=== WHAT NEEDS TO BE DONE ===
Reproduce the following lines verbatim, covering only the stretch from the line containing "Navigate to Recreation and parks breadcrumb" through the line containing "pos(346,686)".

=== ENTRIES SUPPLIED ===

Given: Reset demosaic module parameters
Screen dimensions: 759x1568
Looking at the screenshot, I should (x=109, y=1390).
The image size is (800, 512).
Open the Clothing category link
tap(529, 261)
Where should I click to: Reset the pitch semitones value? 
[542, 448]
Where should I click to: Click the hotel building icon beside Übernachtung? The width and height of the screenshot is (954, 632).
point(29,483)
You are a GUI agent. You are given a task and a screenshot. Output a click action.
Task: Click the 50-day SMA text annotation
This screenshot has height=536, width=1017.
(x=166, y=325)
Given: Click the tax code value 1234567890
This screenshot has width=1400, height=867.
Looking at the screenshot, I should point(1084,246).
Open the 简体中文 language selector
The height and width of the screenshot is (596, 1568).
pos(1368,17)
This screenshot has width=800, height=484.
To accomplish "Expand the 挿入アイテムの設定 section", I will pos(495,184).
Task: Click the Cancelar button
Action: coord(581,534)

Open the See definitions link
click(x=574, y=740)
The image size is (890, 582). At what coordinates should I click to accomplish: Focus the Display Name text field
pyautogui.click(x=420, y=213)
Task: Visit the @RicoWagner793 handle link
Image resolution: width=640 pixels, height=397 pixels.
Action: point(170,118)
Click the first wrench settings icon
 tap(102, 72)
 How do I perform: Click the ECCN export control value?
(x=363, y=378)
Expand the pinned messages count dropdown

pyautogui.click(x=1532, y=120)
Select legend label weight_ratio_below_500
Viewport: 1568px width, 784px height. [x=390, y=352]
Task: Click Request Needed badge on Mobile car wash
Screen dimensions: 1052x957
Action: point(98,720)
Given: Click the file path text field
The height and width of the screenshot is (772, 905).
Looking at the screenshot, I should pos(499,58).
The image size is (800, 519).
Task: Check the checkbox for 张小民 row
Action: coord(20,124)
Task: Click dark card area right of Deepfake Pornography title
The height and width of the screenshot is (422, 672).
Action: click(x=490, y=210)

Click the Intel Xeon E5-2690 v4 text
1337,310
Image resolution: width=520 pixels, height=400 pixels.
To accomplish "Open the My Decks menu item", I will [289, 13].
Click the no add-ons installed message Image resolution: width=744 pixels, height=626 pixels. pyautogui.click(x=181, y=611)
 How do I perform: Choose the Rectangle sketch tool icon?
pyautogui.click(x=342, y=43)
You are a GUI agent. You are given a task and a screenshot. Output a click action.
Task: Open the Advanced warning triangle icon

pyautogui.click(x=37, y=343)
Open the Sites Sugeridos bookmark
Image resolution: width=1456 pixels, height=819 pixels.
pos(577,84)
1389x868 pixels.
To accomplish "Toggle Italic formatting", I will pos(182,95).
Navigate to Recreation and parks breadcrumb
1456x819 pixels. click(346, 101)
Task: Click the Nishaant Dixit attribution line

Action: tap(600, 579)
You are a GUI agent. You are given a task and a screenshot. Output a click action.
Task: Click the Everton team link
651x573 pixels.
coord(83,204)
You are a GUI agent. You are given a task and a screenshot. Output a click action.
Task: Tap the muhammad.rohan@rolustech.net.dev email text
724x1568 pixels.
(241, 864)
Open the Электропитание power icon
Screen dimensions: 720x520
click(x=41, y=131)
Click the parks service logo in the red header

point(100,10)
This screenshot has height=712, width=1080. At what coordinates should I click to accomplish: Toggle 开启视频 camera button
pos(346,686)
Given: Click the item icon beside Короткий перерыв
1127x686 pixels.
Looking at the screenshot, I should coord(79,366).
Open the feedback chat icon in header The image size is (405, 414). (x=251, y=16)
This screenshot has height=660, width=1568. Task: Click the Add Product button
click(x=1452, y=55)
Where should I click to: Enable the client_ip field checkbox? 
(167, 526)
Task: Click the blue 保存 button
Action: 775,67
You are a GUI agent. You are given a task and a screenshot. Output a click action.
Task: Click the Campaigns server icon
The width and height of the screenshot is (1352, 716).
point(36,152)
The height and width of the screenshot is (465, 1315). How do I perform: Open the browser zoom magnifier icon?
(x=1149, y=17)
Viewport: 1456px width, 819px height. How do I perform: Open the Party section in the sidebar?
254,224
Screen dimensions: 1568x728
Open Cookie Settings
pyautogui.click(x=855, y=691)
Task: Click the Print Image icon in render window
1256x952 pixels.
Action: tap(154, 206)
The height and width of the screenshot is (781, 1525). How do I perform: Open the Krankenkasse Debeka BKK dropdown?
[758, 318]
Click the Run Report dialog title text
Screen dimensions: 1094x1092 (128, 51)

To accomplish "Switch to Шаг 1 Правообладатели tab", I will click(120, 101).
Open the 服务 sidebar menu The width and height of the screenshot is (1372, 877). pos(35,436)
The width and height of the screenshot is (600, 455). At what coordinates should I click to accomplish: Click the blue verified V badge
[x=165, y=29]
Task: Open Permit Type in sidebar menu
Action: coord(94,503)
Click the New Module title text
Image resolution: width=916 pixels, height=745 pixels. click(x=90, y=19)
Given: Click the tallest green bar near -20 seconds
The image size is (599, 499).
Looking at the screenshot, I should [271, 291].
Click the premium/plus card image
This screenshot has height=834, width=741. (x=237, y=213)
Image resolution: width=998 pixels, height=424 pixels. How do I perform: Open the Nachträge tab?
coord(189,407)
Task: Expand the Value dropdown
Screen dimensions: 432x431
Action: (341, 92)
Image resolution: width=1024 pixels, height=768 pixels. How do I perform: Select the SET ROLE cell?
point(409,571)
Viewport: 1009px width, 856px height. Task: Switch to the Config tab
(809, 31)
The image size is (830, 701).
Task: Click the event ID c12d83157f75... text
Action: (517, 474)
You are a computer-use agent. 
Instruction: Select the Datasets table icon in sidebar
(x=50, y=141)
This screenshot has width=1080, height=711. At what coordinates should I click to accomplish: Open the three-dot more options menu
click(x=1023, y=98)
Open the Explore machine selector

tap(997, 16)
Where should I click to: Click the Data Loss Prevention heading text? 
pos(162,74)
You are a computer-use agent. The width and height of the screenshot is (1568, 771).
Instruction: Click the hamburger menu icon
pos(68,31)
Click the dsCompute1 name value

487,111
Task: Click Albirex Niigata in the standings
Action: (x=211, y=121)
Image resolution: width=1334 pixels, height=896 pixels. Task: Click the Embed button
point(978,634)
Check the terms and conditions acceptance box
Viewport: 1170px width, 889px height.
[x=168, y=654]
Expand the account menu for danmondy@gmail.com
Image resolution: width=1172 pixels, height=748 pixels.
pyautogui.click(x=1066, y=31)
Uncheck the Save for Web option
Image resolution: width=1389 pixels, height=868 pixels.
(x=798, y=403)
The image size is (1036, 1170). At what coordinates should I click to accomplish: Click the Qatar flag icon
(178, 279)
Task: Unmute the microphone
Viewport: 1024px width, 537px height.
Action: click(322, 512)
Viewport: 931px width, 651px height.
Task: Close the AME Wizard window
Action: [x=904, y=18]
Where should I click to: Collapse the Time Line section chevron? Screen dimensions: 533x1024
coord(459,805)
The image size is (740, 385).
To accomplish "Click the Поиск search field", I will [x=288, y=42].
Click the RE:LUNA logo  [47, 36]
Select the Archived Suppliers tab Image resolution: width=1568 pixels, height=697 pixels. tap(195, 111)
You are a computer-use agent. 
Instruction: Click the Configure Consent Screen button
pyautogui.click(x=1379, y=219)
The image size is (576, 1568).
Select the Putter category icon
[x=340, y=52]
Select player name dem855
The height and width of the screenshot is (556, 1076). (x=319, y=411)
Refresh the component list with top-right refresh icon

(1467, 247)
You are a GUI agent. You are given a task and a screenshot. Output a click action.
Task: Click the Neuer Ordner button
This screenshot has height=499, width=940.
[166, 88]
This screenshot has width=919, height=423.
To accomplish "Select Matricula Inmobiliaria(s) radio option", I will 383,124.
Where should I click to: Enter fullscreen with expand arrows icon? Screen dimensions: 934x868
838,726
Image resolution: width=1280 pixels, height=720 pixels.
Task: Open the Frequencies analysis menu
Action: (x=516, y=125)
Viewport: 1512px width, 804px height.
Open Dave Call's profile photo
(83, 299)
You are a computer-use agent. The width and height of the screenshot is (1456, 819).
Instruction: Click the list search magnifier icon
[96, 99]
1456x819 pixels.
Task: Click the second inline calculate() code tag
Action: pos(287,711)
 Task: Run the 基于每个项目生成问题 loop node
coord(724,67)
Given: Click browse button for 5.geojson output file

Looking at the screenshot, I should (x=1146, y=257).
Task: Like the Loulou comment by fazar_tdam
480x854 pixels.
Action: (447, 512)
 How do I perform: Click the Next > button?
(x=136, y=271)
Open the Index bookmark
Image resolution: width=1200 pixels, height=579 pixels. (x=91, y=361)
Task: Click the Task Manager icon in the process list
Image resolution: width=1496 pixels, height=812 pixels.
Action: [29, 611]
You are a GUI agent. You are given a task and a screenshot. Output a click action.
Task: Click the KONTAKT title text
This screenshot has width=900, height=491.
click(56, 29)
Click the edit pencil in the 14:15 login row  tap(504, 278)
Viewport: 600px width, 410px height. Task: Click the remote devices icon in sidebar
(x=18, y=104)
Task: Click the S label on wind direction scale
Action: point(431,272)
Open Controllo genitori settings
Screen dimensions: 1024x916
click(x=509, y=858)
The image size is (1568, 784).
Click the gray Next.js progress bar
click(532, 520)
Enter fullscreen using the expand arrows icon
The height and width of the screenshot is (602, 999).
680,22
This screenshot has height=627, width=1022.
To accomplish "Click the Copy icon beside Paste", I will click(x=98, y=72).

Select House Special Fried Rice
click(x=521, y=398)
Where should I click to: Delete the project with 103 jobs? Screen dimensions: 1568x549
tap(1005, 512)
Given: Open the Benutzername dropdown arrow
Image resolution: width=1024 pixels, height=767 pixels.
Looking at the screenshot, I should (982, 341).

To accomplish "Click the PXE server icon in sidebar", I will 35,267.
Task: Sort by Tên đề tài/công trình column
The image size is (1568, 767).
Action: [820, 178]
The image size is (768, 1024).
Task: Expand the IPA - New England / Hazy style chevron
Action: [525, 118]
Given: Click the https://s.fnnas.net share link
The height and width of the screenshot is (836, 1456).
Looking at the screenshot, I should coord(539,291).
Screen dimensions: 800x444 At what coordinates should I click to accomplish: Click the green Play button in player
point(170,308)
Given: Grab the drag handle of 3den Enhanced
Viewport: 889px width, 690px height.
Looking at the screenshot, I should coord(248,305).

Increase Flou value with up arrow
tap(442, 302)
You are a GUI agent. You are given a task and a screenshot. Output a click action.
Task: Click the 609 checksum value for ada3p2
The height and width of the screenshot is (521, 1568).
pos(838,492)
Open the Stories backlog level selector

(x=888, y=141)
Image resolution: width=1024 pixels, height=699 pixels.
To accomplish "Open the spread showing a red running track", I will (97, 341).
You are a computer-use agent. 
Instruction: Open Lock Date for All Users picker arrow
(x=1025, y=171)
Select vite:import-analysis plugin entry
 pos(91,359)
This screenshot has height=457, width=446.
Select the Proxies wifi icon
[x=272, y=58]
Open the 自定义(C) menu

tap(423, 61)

=== FINAL RESULT ===
Navigate to Recreation and parks breadcrumb
1456x819 pixels. click(346, 101)
Task: Click the Nishaant Dixit attribution line

Action: tap(600, 579)
You are a GUI agent. You are given a task and a screenshot. Output a click action.
Task: Click the Everton team link
651x573 pixels.
coord(83,204)
You are a GUI agent. You are given a task and a screenshot. Output a click action.
Task: Tap the muhammad.rohan@rolustech.net.dev email text
724x1568 pixels.
(241, 864)
Open the Электропитание power icon
Screen dimensions: 720x520
click(x=41, y=131)
Click the parks service logo in the red header

point(100,10)
This screenshot has height=712, width=1080. At what coordinates should I click to accomplish: Toggle 开启视频 camera button
pos(346,686)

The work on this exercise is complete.